In the CheckMate -459 study, patients with unresectable HCC were randomised to receive either Opdivo or Nexavar as a first-line treatment until disease progression or unacceptable toxicity. In addition to the main goal of OS, the secondary endpoints included progression-free survival, overall response rate, survival and the relationship between tumour PD-L1 expression and efficacy.
According to Bristol-Myers Squibb, while the trial missed its primary endpoint, top-line results showed that there was "a clear trend towards improvement" in OS for patients treated with Opdivo compared to Nexavar. Commenting on the findings, Ian Waxman, Bristol-Myers Squibb's development lead for gastrointestinal cancers, stated "we remain confident in the important role of Opdivo for the treatment of patients with HCC and look forward to evaluating insights garnered from this trial."

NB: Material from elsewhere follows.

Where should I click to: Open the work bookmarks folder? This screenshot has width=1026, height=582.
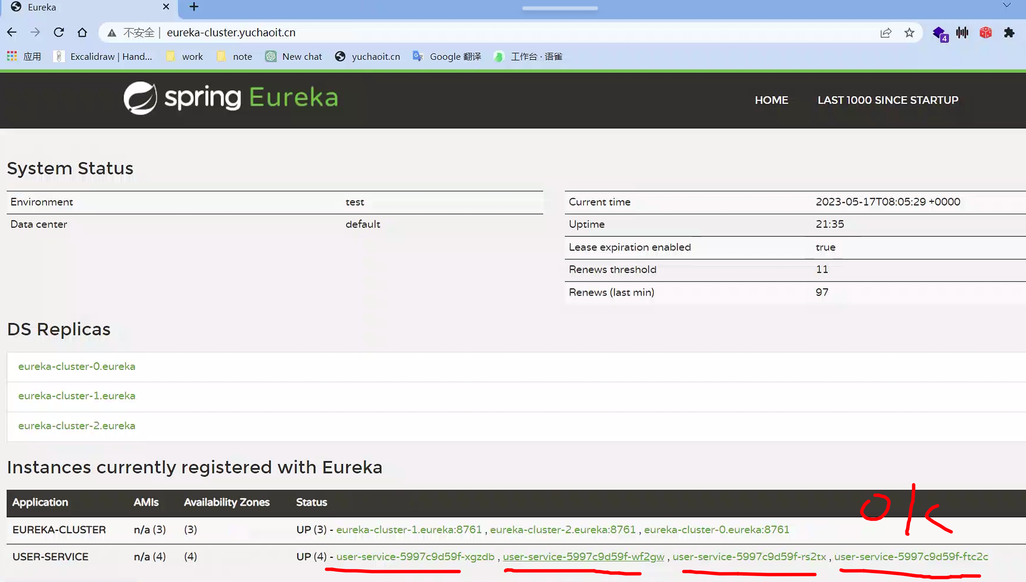click(185, 56)
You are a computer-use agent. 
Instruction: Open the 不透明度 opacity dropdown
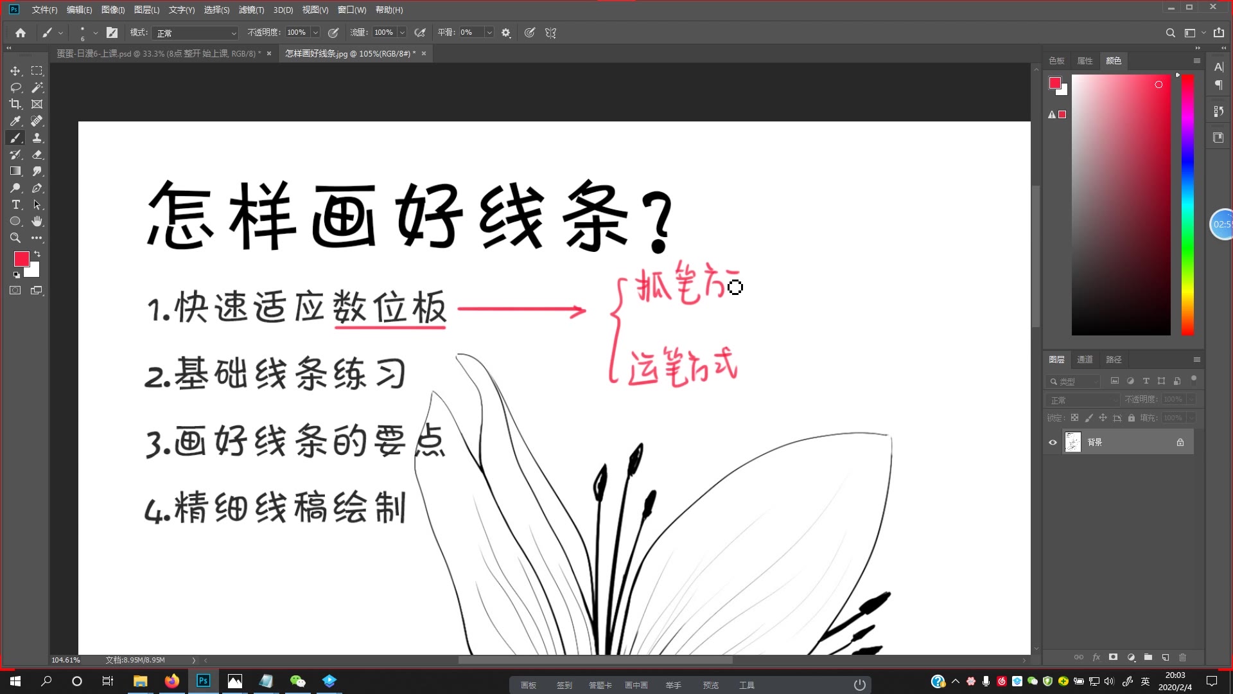(314, 32)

Opdivo was granted accelerated FDA approval in 2017 for the treatment of HCC in patients who were previously treated with Nexavar. Sales of the anti-PD-1 therapy rose 19% year-on-year in the first quarter to $1.8 billion (for additional analysis, see ViewPoints: Key takeaways from Bristol-Myers Squibb's Q1 earnings and investor call.
The negative study results, along with news that Bristol-Myers Squibb plans to divest Otezla (apremilast) in order to satisfy concerns expressed by the US Federal Trade Commission regarding its proposed $74-billion acquisition of Celgene, sent shares in the former down as much as 7% on Monday.